Figure 3 shows the distribution of disfluency types (deletion, filled pause, repetition, substitution) in two modalities – where the speaker is the? owner? of a chunk versus all other speech. It can be seen that filled pauses are proportionally less frequent in chunk owner speech than in general speech – 31% vs 50%, while repetition is proportionately more common in chunk owner speech – 37% vs 23%. In view of the very small sample of speakers, we checked the distributions for each speaker, although the proportions varied. For individual speakers, in all cases, filled pauses were also proportionately lower in chunk owner speech versus other speech, and repetitions were also proportionally higher in chunk owner speech for each speaker.
4.3 Speaker Contribution
We are studying the patterning of speaker contributions in both phases, particularly the length of gap or overlap in the vicinity of speaker and phase changes. We are performing prosodic analysis of the utterance final pitch movements in different contexts, and believe the results of this work will provide information helpful in developing more finegrained ‘endpointing’ systems to determine when the system should speak; with knowledge of how turntaking occurs in different phases of talk we can work towards providing systems with turntaking behaviour appropriate to the current conversational phase.
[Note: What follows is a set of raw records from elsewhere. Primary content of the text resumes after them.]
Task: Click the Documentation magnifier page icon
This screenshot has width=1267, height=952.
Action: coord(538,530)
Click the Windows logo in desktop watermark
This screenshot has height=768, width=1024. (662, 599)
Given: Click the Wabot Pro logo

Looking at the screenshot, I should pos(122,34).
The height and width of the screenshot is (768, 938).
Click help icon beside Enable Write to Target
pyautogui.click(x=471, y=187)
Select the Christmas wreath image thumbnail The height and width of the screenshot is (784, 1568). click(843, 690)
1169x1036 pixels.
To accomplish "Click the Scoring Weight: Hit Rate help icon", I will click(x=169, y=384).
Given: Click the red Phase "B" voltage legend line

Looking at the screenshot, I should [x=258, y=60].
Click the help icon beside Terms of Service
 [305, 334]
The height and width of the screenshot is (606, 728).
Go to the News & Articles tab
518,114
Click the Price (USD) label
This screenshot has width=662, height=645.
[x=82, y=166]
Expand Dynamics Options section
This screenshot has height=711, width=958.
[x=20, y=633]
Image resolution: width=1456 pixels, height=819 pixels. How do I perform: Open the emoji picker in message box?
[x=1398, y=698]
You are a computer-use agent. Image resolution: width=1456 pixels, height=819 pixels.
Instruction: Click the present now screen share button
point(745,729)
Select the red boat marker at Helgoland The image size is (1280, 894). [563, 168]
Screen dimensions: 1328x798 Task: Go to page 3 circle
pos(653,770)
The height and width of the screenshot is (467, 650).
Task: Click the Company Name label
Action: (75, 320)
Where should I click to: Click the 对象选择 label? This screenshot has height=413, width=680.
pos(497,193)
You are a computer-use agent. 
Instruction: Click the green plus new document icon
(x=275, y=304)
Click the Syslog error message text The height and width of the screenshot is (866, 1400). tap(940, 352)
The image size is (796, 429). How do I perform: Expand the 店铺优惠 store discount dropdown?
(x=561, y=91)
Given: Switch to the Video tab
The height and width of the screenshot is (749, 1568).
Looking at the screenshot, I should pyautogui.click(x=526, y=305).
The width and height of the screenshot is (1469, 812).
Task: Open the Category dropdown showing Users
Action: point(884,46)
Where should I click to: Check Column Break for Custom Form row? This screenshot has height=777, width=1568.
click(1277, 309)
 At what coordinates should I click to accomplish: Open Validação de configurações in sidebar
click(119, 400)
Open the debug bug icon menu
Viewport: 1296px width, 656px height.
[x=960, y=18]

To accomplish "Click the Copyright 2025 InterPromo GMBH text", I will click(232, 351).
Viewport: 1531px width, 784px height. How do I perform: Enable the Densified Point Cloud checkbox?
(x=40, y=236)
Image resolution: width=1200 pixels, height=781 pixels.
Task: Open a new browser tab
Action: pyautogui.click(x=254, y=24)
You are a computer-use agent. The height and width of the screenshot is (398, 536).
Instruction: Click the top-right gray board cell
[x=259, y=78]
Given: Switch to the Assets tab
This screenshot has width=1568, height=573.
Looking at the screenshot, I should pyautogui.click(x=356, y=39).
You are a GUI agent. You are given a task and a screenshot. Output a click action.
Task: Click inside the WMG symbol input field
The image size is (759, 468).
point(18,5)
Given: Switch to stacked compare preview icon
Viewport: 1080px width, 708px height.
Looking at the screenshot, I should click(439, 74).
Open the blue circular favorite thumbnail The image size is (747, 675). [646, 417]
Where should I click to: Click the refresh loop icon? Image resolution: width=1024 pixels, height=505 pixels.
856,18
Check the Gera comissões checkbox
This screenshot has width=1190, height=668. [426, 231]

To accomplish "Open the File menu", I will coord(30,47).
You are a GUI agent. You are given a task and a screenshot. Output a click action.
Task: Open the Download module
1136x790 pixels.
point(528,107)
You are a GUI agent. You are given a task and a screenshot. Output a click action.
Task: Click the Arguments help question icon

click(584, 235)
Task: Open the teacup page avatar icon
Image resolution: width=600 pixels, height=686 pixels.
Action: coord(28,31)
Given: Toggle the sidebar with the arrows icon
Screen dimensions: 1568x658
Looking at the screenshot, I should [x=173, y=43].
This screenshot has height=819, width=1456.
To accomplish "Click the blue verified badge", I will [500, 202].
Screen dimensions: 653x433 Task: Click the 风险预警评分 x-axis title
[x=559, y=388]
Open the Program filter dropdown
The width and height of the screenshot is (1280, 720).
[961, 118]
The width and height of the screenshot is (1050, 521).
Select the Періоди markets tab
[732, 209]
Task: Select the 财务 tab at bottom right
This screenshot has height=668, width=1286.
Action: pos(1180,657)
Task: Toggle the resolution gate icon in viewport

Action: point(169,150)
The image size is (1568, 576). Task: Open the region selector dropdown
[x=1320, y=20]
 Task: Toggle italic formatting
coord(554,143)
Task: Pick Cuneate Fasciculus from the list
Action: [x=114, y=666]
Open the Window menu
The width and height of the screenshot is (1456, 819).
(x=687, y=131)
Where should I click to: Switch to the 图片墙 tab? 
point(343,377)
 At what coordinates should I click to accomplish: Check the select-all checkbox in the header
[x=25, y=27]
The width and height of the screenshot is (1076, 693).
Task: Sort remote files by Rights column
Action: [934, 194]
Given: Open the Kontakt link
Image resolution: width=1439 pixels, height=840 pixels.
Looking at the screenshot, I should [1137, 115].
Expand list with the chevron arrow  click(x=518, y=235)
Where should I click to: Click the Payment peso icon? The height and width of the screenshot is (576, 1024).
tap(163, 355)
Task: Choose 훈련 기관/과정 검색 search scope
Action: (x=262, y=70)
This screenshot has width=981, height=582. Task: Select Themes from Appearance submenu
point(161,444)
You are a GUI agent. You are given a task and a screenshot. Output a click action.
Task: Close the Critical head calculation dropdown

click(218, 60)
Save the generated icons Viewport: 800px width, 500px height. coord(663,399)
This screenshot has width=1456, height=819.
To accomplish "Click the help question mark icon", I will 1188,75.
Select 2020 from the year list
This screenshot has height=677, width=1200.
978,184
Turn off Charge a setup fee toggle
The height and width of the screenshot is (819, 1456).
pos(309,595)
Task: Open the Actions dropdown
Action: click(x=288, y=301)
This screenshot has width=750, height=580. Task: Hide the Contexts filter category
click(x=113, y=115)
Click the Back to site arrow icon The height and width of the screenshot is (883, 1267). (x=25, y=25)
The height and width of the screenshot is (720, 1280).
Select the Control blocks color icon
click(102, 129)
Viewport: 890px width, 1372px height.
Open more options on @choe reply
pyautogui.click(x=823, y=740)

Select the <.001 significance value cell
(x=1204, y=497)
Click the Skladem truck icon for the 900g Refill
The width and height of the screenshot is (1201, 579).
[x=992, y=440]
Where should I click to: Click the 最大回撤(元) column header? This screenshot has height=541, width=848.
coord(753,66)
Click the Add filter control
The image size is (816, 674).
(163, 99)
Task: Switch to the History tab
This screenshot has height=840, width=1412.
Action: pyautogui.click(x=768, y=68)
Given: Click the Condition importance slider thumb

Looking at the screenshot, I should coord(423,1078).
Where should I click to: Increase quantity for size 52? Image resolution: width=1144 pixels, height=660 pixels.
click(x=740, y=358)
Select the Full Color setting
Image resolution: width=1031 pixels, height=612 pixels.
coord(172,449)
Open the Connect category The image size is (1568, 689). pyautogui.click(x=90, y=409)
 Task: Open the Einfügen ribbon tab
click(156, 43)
5 Systems Developed for Casual Talk
Based on our analysis we have built a number of prototype ‘first encounter’ systems whose purpose is to chat engagingly with users. The HERME robot, based on casual talk structure, successfully chatted with several hundred members of the public in Trinity College’s Science Gallery. Our more recent system, CARA, has been used in Wizard of Oz experiments to investigate timing by humans versus automatic machine timing in first encounter dialogues. We are currently developing CARA as a system which will incorporate our growing knowledge of how longer form casual talk actually works.
6 Conclusions
There is increasing interest in academic circles, business, and from the general public in spoken dialogue systems that act naturally and perform functions beyond information search and narrow task-based exchanges. The design of these new systems needs to be informed by relevant data and analysis of human spoken interaction in the domains of interest. Many of the available multiparty data are based on meetings or first encounters. While first encounters are very relevant to the design of human machine first encounters, there is a lack of data on longer human conversations. We hope that the encouraging results of our analysis of casual social talk will help make the case for the creation and analysis of corpora of longer social dialogues. We believe that the exponential growth in speech technology and companion systems means that data and scientific investigation around this type of talk is urgently needed so as to design more effective automated dialogue partners.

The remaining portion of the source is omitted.